50 years ago, Martin Luther King Jr gave one of the grestest speeches in modern-day history. On 28 August a crowd of up to 250,000 marched on Washington as a mass demonstration for freedom. He was introduced as “the moral leader of our nation,” and the next 15 minutes were political dynamite, a clarion call for complete racial equality. “Now is the time”, he said, “to make justice a reality for all of God’s children … We will not be satisfied until justice rolls like rivers … and righteousness like a never failing stream.” And then he uttered those famous words … I have a dream that one day this nation will rise up and live out the true meaning of its creed. We hold these truths to be self-evident that all men are created equal. … I have a dream that my four little children will one day live in a nation where they will not be judged by the color of their skin but by their character. I have a dream today. … I have a dream that one day right down in Alabama little black boys and black girls will be able to join hands with little white boys and white girls as sisters and brothers. I have a dream today. I have a dream that one day every valley shall be engulfed, every hill shall be exalted and every mountain shall be made low, the rough places will be made plains and the crooked places will be made straight and the glory of the Lord shall be revealed and all flesh shall see it together.

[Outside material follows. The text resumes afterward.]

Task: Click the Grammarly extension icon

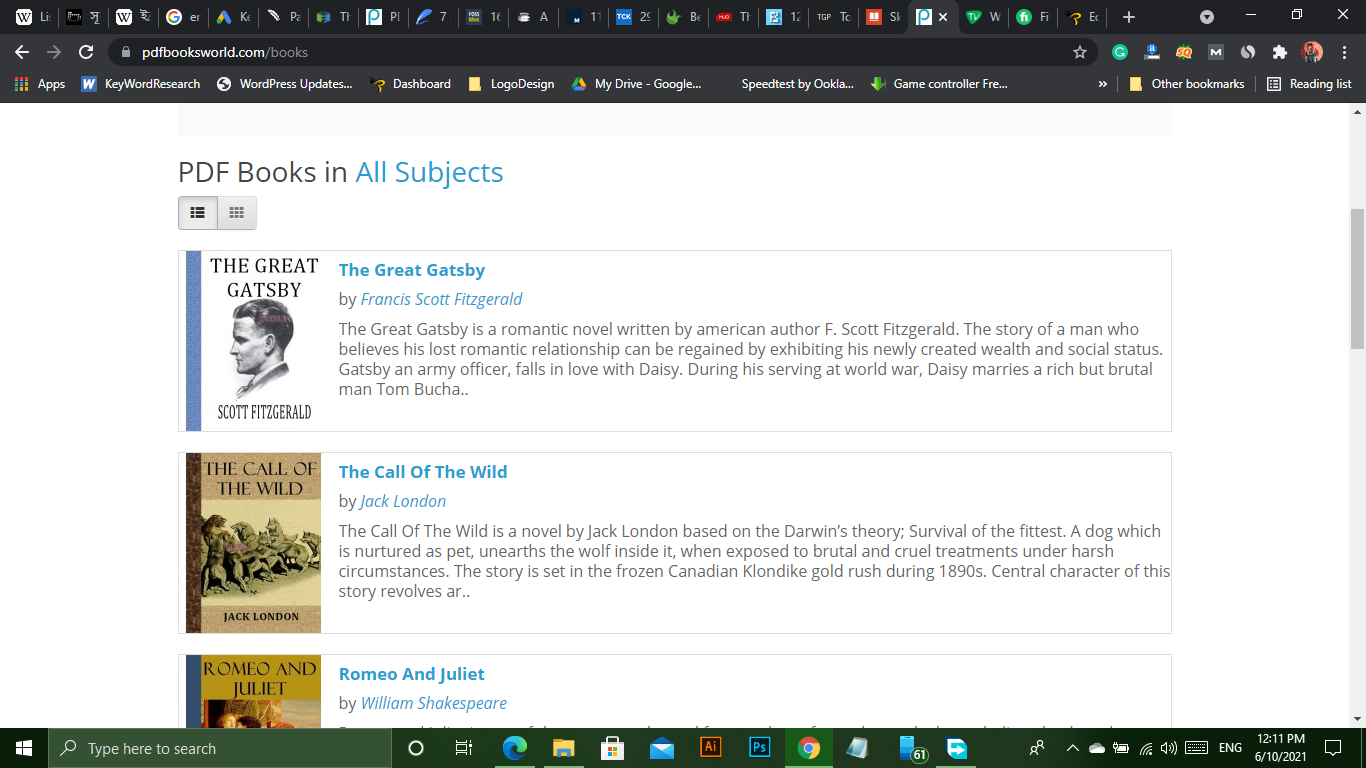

This is our hope. … With this faith we will be able to hew out of the mountain of despair a stone of hope. With this faith we will be able to transform the jangling discords of our nation into a beautiful symphony of brotherhood. With this faith we will be able to work together, to pray together, to struggle together, to go to jail together, to climb up for freedom together, knowing that we will be free one day. … So let freedom ring … from every hill and molehill … and every mountainside. When we let freedom ring, when we let it ring from every tenement and every hamlet, from every state and every city, we will be able to speed up that day when all of God's children, black men and white men, Jews and Gentiles, Protestants and Catholics, will be able to join hands and sing in the words of the old spiritual, "Free at last, free at last. Thank God Almighty, we are free at last."
What makes this speech so compelling? Why are we remembering this speech, above all others made during the long civil rights campaign for racial equality? I believe it’s because of that elusive and powerful sentiment – hope.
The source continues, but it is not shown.